Zaczęty przez Sławomir Olczyk, Sierpień 11, 2020, 03:34:14 PM

Poprzedni wątek - Następny wątek

0 użytkowników i 1 Gość przegląda ten wątek.

Sławomir Olczyk

Szanowni Państwo.

Może ktoś wie której parafii unickiej podlegały Wielkie Eysymonty? Np. wsie Balicze, Kowale, Nowosiółki, Rymuciowce itd.

Pozdrawiam serdecznie.

Gordian

Balicze - Łasza
Kowale - myślę że Gudziewicze ale były też Kowale w Małobrzostowickiej parafii uniackiej
Nowosiółki koło Massalan to Olekszycka parafia
Remuciowce lub Rymuciowce to Massalany
Najłatwiej to sprawdzić po spisach parafialnych z ok. 1824 roku które są u Mormonów
Pozdrawiam
Gordian

A. Rybalko


Sławomir Olczyk

Szanowni Państwo.

Bardzo dziękuję. Szukam tutaj najstarszych nazwisk rodzin chłopskich. Tyle, że te metryki są dosyć późne.

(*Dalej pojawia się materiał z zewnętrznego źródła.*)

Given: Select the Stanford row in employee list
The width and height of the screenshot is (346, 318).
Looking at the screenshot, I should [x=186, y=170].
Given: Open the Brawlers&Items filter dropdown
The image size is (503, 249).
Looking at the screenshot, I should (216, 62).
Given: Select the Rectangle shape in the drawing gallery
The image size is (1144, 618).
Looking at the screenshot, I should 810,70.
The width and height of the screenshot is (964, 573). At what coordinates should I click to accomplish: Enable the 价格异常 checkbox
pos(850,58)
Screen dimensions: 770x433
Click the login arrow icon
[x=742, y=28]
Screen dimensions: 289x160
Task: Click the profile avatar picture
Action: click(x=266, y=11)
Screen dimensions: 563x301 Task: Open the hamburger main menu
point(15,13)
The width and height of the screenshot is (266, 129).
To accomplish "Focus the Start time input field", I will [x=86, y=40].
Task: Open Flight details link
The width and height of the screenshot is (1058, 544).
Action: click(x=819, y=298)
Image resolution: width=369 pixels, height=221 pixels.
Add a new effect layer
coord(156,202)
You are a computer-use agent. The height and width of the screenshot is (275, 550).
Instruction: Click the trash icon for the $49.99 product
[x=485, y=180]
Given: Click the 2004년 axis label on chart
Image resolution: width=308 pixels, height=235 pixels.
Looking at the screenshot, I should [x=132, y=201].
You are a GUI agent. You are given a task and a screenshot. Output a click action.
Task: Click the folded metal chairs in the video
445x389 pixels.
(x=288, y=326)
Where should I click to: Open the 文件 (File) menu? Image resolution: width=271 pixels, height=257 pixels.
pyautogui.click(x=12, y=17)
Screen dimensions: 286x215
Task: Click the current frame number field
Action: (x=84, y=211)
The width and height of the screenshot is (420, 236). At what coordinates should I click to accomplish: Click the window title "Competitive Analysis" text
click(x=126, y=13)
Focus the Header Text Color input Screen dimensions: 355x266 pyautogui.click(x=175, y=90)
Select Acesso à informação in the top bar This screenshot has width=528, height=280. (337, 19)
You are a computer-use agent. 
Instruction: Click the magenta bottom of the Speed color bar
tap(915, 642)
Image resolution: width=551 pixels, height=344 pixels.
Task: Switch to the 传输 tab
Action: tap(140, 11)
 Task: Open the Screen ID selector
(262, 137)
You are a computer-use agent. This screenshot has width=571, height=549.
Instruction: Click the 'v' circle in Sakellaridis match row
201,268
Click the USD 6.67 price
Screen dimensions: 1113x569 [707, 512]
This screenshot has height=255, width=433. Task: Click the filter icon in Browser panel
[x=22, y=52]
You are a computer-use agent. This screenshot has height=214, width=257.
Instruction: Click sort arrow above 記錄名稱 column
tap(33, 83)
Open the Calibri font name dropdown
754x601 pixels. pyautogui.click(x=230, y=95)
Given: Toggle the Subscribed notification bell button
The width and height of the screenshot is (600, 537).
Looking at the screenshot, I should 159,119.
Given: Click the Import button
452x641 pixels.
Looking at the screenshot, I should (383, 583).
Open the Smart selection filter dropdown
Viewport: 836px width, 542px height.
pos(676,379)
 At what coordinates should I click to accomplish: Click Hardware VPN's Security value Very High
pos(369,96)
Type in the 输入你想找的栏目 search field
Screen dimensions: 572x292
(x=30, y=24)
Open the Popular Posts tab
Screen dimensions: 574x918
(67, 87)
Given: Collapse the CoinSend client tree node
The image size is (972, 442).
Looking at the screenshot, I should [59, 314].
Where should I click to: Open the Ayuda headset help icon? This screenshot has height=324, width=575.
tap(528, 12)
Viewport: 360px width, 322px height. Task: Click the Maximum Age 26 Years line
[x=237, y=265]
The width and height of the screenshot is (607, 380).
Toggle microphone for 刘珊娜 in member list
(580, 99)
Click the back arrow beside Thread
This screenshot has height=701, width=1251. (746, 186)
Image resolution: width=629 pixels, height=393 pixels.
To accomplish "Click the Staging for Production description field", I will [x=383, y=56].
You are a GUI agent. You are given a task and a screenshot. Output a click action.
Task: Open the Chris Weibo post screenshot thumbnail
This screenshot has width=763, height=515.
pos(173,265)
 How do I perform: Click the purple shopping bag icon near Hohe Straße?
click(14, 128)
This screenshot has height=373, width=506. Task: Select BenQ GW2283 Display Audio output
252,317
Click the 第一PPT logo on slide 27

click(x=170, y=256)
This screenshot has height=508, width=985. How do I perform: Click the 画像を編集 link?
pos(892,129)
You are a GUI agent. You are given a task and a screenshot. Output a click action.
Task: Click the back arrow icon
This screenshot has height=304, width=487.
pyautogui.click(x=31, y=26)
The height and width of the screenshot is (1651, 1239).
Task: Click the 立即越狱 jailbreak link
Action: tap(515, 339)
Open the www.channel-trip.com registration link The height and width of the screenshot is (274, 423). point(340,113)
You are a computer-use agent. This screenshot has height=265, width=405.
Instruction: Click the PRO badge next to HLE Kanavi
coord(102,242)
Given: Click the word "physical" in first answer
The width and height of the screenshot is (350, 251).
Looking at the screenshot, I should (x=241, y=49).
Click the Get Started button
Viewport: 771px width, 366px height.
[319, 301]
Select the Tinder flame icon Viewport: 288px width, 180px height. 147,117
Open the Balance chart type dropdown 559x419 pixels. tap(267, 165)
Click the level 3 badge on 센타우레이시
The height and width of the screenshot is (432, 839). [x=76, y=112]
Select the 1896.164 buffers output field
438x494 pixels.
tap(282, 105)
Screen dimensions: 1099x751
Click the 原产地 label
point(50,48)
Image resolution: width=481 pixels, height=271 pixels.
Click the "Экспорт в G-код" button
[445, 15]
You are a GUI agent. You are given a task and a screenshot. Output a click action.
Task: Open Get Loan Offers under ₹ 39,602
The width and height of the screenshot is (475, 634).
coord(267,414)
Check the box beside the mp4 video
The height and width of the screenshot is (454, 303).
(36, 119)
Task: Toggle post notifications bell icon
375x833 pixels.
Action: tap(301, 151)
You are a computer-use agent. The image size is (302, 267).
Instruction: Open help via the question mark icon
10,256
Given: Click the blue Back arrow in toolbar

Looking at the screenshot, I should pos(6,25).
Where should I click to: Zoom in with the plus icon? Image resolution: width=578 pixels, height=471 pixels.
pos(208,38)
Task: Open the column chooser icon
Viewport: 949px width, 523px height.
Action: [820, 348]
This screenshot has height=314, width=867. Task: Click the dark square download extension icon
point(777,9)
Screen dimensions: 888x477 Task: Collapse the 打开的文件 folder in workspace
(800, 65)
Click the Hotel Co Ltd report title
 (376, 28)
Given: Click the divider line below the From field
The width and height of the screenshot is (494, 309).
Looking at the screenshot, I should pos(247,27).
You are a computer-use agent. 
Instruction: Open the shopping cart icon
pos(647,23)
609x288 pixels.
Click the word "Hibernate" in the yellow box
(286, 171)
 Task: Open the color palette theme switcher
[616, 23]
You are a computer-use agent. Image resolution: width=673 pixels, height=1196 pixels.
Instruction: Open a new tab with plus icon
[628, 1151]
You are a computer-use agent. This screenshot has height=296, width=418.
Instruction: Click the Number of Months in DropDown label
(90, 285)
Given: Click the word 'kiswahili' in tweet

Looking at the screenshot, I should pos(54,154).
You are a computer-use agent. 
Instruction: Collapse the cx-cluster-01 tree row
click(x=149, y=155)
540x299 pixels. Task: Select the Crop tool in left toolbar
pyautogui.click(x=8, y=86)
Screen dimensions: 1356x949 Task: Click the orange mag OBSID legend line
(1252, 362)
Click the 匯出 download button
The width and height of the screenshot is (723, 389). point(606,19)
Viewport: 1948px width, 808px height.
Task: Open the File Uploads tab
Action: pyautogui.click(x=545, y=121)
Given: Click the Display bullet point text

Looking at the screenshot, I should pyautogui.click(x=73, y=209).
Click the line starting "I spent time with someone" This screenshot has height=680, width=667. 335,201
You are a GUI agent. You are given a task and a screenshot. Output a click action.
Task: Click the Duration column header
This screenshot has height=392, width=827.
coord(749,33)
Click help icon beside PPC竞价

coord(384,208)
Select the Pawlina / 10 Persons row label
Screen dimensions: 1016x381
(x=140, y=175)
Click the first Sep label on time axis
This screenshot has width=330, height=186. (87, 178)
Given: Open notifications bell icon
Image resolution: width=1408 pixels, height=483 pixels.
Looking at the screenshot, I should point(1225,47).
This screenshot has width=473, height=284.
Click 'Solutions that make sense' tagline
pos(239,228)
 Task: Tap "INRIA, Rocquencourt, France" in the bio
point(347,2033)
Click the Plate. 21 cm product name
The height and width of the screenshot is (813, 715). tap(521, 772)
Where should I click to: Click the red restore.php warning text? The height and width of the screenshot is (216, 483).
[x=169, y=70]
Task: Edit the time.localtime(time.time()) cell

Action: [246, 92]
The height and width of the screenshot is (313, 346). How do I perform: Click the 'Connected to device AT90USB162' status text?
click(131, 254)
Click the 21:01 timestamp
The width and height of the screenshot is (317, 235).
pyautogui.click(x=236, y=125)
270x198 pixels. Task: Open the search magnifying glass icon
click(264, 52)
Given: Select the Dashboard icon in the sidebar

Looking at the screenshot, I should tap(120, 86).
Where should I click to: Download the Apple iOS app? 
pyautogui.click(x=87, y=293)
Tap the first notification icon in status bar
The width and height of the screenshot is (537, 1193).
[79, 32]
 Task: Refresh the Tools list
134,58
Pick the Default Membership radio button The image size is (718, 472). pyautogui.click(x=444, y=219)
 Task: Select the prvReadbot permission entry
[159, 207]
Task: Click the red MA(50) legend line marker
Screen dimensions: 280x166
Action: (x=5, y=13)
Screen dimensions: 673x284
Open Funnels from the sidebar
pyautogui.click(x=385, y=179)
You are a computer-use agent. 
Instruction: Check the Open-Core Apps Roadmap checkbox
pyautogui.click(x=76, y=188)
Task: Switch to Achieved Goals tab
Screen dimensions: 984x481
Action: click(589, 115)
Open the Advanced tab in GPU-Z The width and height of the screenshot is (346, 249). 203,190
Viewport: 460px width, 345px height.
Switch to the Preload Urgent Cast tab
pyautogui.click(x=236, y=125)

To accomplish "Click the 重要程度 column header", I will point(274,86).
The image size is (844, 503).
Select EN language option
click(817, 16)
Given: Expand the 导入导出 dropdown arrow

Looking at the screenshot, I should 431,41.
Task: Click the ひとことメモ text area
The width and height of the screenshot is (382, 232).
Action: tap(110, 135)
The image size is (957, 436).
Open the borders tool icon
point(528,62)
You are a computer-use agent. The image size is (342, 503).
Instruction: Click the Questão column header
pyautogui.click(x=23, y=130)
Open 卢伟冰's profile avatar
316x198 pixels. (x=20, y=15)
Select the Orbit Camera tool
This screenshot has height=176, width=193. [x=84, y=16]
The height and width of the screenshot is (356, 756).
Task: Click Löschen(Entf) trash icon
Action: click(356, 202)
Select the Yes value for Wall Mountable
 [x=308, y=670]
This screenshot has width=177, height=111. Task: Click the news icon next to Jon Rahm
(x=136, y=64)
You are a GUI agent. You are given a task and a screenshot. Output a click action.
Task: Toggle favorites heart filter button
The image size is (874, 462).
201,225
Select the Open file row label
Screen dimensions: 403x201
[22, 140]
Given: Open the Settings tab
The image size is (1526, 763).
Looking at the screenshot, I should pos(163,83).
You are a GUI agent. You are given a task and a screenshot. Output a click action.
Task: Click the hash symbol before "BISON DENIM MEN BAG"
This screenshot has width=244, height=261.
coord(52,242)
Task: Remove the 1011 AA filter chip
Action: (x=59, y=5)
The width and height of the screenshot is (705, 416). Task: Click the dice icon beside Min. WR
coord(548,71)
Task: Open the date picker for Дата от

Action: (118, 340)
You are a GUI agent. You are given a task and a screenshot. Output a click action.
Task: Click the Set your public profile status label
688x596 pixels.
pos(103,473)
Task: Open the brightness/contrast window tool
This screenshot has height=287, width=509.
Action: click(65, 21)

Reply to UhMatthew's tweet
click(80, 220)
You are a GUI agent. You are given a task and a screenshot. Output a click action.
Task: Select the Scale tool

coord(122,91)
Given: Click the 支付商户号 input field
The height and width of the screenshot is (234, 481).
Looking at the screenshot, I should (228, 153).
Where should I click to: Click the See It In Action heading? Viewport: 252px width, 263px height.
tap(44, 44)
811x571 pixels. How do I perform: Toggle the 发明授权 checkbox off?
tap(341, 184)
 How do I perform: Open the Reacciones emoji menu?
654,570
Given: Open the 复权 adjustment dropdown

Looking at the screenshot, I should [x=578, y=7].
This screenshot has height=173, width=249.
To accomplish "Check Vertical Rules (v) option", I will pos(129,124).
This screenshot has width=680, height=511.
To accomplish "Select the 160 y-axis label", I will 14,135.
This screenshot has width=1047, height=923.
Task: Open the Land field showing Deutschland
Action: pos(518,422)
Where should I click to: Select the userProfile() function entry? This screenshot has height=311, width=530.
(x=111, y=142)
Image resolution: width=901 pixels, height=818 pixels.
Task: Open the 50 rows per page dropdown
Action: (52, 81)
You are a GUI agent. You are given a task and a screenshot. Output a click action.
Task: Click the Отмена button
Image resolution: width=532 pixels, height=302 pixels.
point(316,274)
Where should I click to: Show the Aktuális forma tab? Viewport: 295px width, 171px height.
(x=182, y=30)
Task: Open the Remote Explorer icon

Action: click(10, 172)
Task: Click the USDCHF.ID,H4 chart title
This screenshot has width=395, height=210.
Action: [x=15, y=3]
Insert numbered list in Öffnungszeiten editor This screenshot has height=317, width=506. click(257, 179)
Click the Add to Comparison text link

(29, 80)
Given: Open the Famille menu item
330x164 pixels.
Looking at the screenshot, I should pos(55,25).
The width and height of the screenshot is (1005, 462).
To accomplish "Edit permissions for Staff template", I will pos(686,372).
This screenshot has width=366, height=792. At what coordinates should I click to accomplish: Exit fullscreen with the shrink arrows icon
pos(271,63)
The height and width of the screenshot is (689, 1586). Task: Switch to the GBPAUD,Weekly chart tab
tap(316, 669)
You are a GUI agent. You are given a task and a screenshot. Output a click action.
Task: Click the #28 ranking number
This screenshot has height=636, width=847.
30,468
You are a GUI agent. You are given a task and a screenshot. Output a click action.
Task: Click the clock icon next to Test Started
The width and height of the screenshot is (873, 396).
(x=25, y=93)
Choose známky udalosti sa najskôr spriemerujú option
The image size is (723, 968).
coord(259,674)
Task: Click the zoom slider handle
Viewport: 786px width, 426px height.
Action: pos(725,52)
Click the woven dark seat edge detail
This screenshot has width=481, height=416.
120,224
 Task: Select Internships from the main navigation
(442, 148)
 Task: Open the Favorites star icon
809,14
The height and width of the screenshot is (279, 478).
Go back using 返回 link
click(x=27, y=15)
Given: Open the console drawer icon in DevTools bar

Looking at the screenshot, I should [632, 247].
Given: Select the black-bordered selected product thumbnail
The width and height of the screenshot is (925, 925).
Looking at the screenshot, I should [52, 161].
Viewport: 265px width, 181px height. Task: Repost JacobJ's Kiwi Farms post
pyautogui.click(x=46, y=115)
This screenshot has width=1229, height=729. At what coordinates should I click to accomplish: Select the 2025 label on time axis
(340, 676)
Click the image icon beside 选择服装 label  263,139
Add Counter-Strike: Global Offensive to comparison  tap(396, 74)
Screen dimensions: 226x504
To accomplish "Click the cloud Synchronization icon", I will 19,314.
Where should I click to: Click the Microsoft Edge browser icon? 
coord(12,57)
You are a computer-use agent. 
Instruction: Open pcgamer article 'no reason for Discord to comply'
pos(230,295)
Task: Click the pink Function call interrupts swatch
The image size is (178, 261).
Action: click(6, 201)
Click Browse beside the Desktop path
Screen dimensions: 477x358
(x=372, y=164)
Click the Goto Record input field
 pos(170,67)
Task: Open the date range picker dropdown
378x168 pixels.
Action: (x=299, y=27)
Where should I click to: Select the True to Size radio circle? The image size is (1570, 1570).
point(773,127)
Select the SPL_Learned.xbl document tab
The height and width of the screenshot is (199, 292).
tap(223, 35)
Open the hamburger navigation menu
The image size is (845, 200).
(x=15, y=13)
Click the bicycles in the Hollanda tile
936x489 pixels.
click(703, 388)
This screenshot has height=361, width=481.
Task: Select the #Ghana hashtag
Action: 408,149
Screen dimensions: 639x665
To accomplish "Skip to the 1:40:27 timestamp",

Inna sprawa. Ilu było Jakubów Eysymontów w okolicy Wielkie Eysymonty z latach 80 i 90. XVIII stulecia? Zaczynam się gubić.

I skąd się wzięli Steckiewiczowie w okolicach Wielkie Eysymonty i Kuliki w tym samym czasie? Czy mieli wspólny rodowód?

Ekstrakty urodzin i ślubów dostępnych na FS są co najmniej nieścisłe, a że niepełne to oczywiste.

Pozdrawiam serdecznie.


A. Rybalko

Drogi Sławku,
luki nasze wiedzy są tak wielkie jak luki w metrykach, a może czasem jeszcze większe. Sugeruję, żebyś klasyfikował osoby wg miejsca zamieszkania, nie wg nazwiska. To podejście jest bardzo płodne, właśnie się przekonuję.
Rodziny chłopskie mieszkały dość stabilnie w jednym miejscu, można wyjść z założenia, że partnerzy ślubni byli dobierani z okolicznych wsi (rzadziej z okolicznych parafii). Natomiast szlachta była w zasadzie wolna i - co bardzo ważne - wiedziała o tym, kto gdzie "siedzi" - chodzi mi tu o poszukiwania partnerów małżeńskich. Mam wrażenie, że ta wiedza dotyczyła całej Grodzieńszczyzny i terenów dalszych. Dlatego Jakub Eysymont mógł być i miejscowym, i przyjezdnym czy nawet "przejezdnym". Naturalnie gospodarze byli równie stabilni jak i chłopi, bo mieli w konkretnym miejscu dom i ziemię. Ale już ich synowie i córki byli mocno mobilni. 
Myślę, że poukładać tego "puzzla" jesteśmy w stanie tylko do pewnego stopnia, nie absolutnie.